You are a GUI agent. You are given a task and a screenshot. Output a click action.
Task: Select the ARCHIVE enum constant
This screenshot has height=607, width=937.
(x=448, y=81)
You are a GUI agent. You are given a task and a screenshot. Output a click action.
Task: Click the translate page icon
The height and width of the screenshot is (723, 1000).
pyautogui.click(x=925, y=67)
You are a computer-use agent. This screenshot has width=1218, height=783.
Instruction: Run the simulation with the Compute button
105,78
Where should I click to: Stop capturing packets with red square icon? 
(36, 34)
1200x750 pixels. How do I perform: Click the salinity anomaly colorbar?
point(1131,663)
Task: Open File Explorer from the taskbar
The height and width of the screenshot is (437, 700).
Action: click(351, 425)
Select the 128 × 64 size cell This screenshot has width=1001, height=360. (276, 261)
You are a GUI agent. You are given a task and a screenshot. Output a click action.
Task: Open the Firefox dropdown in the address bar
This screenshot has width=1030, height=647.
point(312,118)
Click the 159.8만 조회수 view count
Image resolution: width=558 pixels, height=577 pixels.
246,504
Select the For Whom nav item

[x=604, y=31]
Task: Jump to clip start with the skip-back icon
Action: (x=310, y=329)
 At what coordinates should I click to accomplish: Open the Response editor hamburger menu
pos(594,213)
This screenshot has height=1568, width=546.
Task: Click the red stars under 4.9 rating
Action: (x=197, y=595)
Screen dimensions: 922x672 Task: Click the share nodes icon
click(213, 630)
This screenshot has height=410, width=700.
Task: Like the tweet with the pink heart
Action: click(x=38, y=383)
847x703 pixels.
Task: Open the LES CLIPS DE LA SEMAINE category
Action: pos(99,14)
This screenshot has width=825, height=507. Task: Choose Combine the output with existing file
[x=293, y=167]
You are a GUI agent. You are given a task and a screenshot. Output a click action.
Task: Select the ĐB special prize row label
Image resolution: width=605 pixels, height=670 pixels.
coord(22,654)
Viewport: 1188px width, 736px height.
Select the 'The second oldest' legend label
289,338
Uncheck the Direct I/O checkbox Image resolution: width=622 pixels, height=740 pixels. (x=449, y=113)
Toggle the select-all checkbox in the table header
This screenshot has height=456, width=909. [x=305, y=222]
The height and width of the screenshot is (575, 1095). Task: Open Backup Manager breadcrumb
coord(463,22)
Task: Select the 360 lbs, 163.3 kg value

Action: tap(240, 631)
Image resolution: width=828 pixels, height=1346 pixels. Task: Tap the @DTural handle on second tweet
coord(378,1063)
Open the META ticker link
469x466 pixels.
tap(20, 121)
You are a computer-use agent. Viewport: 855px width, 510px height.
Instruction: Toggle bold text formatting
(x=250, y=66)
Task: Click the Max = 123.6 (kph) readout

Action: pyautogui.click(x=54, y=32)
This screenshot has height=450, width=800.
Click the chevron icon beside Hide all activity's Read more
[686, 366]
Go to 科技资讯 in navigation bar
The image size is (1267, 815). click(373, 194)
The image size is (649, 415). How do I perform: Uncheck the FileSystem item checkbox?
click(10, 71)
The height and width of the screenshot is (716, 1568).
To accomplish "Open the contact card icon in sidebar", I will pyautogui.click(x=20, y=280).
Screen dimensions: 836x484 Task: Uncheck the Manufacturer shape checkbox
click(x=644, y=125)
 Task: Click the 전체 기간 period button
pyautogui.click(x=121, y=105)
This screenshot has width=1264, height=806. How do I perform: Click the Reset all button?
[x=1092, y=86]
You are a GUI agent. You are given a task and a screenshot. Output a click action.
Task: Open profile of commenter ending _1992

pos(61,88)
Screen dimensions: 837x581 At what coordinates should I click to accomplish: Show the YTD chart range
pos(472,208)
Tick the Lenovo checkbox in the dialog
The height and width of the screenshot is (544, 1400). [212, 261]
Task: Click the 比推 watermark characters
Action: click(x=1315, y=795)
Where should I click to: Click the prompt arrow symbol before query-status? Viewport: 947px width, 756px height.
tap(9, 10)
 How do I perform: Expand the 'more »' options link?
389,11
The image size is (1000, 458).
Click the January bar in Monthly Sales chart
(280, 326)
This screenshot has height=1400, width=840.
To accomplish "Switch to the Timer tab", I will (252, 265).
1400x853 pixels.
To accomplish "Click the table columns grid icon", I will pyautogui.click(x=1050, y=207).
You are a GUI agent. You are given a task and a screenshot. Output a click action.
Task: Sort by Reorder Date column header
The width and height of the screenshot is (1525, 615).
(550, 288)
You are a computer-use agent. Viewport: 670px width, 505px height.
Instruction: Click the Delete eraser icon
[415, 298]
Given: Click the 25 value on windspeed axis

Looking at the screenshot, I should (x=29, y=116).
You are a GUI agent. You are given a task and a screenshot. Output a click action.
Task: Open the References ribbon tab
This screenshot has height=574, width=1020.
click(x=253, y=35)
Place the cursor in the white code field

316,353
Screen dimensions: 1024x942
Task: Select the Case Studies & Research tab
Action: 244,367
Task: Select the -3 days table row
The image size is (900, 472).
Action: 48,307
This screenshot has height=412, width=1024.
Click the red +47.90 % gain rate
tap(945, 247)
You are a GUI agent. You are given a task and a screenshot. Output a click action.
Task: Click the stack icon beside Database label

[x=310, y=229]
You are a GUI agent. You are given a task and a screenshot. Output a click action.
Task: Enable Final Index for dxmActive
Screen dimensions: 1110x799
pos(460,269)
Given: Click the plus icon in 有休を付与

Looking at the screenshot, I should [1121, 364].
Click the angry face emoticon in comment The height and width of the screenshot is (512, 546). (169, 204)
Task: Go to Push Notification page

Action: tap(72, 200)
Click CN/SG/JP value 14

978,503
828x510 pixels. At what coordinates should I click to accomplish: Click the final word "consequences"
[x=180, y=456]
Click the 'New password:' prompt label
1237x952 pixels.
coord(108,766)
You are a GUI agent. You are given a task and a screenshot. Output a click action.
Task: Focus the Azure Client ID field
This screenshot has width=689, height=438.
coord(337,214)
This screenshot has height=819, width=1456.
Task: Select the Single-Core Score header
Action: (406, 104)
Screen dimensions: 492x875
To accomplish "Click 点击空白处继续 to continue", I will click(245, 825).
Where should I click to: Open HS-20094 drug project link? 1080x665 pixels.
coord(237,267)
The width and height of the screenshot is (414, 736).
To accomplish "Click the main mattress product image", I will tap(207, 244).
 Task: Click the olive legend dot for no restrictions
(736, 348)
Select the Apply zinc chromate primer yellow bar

□ □ □ □ □

What is expected
A verbatim copy of all the records is to be produced.

Your solution
You are a GUI agent. You are given a task and a screenshot. Output a click action.
Task: Select the ARCHIVE enum constant
This screenshot has height=607, width=937.
(x=448, y=81)
You are a GUI agent. You are given a task and a screenshot. Output a click action.
Task: Click the translate page icon
The height and width of the screenshot is (723, 1000).
pyautogui.click(x=925, y=67)
You are a computer-use agent. This screenshot has width=1218, height=783.
Instruction: Run the simulation with the Compute button
105,78
Where should I click to: Stop capturing packets with red square icon? 
(36, 34)
1200x750 pixels. How do I perform: Click the salinity anomaly colorbar?
point(1131,663)
Task: Open File Explorer from the taskbar
The height and width of the screenshot is (437, 700).
Action: click(351, 425)
Select the 128 × 64 size cell This screenshot has width=1001, height=360. (276, 261)
You are a GUI agent. You are given a task and a screenshot. Output a click action.
Task: Open the Firefox dropdown in the address bar
This screenshot has width=1030, height=647.
point(312,118)
Click the 159.8만 조회수 view count
Image resolution: width=558 pixels, height=577 pixels.
246,504
Select the For Whom nav item

[x=604, y=31]
Task: Jump to clip start with the skip-back icon
Action: (x=310, y=329)
 At what coordinates should I click to accomplish: Open the Response editor hamburger menu
pos(594,213)
This screenshot has height=1568, width=546.
Task: Click the red stars under 4.9 rating
Action: (x=197, y=595)
Screen dimensions: 922x672 Task: Click the share nodes icon
click(213, 630)
This screenshot has height=410, width=700.
Task: Like the tweet with the pink heart
Action: click(x=38, y=383)
847x703 pixels.
Task: Open the LES CLIPS DE LA SEMAINE category
Action: pos(99,14)
This screenshot has width=825, height=507. Task: Choose Combine the output with existing file
[x=293, y=167]
You are a GUI agent. You are given a task and a screenshot. Output a click action.
Task: Select the ĐB special prize row label
Image resolution: width=605 pixels, height=670 pixels.
coord(22,654)
Viewport: 1188px width, 736px height.
Select the 'The second oldest' legend label
289,338
Uncheck the Direct I/O checkbox Image resolution: width=622 pixels, height=740 pixels. (x=449, y=113)
Toggle the select-all checkbox in the table header
This screenshot has height=456, width=909. [x=305, y=222]
The height and width of the screenshot is (575, 1095). Task: Open Backup Manager breadcrumb
coord(463,22)
Task: Select the 360 lbs, 163.3 kg value

Action: tap(240, 631)
Image resolution: width=828 pixels, height=1346 pixels. Task: Tap the @DTural handle on second tweet
coord(378,1063)
Open the META ticker link
469x466 pixels.
tap(20, 121)
You are a computer-use agent. Viewport: 855px width, 510px height.
Instruction: Toggle bold text formatting
(x=250, y=66)
Task: Click the Max = 123.6 (kph) readout

Action: pyautogui.click(x=54, y=32)
This screenshot has height=450, width=800.
Click the chevron icon beside Hide all activity's Read more
[686, 366]
Go to 科技资讯 in navigation bar
The image size is (1267, 815). click(373, 194)
The image size is (649, 415). How do I perform: Uncheck the FileSystem item checkbox?
click(10, 71)
The height and width of the screenshot is (716, 1568).
To accomplish "Open the contact card icon in sidebar", I will pyautogui.click(x=20, y=280).
Screen dimensions: 836x484 Task: Uncheck the Manufacturer shape checkbox
click(x=644, y=125)
 Task: Click the 전체 기간 period button
pyautogui.click(x=121, y=105)
This screenshot has width=1264, height=806. How do I perform: Click the Reset all button?
[x=1092, y=86]
You are a GUI agent. You are given a task and a screenshot. Output a click action.
Task: Open profile of commenter ending _1992

pos(61,88)
Screen dimensions: 837x581 At what coordinates should I click to accomplish: Show the YTD chart range
pos(472,208)
Tick the Lenovo checkbox in the dialog
The height and width of the screenshot is (544, 1400). [212, 261]
Task: Click the 比推 watermark characters
Action: click(x=1315, y=795)
Where should I click to: Click the prompt arrow symbol before query-status? Viewport: 947px width, 756px height.
tap(9, 10)
 How do I perform: Expand the 'more »' options link?
389,11
The image size is (1000, 458).
Click the January bar in Monthly Sales chart
(280, 326)
This screenshot has height=1400, width=840.
To accomplish "Switch to the Timer tab", I will (252, 265).
1400x853 pixels.
To accomplish "Click the table columns grid icon", I will pyautogui.click(x=1050, y=207).
You are a GUI agent. You are given a task and a screenshot. Output a click action.
Task: Sort by Reorder Date column header
The width and height of the screenshot is (1525, 615).
(550, 288)
You are a computer-use agent. Viewport: 670px width, 505px height.
Instruction: Click the Delete eraser icon
[415, 298]
Given: Click the 25 value on windspeed axis

Looking at the screenshot, I should (x=29, y=116).
You are a GUI agent. You are given a task and a screenshot. Output a click action.
Task: Open the References ribbon tab
This screenshot has height=574, width=1020.
click(x=253, y=35)
Place the cursor in the white code field

316,353
Screen dimensions: 1024x942
Task: Select the Case Studies & Research tab
Action: 244,367
Task: Select the -3 days table row
The image size is (900, 472).
Action: 48,307
This screenshot has height=412, width=1024.
Click the red +47.90 % gain rate
tap(945, 247)
You are a GUI agent. You are given a task and a screenshot. Output a click action.
Task: Click the stack icon beside Database label

[x=310, y=229]
You are a GUI agent. You are given a task and a screenshot. Output a click action.
Task: Enable Final Index for dxmActive
Screen dimensions: 1110x799
pos(460,269)
Given: Click the plus icon in 有休を付与

Looking at the screenshot, I should [1121, 364].
Click the angry face emoticon in comment The height and width of the screenshot is (512, 546). (169, 204)
Task: Go to Push Notification page

Action: tap(72, 200)
Click CN/SG/JP value 14

978,503
828x510 pixels. At what coordinates should I click to accomplish: Click the final word "consequences"
[x=180, y=456]
Click the 'New password:' prompt label
1237x952 pixels.
coord(108,766)
You are a GUI agent. You are given a task and a screenshot. Output a click action.
Task: Focus the Azure Client ID field
This screenshot has width=689, height=438.
coord(337,214)
This screenshot has height=819, width=1456.
Task: Select the Single-Core Score header
Action: (406, 104)
Screen dimensions: 492x875
To accomplish "Click 点击空白处继续 to continue", I will click(245, 825).
Where should I click to: Open HS-20094 drug project link? 1080x665 pixels.
coord(237,267)
The width and height of the screenshot is (414, 736).
To accomplish "Click the main mattress product image", I will tap(207, 244).
 Task: Click the olive legend dot for no restrictions
(736, 348)
Select the Apply zinc chromate primer yellow bar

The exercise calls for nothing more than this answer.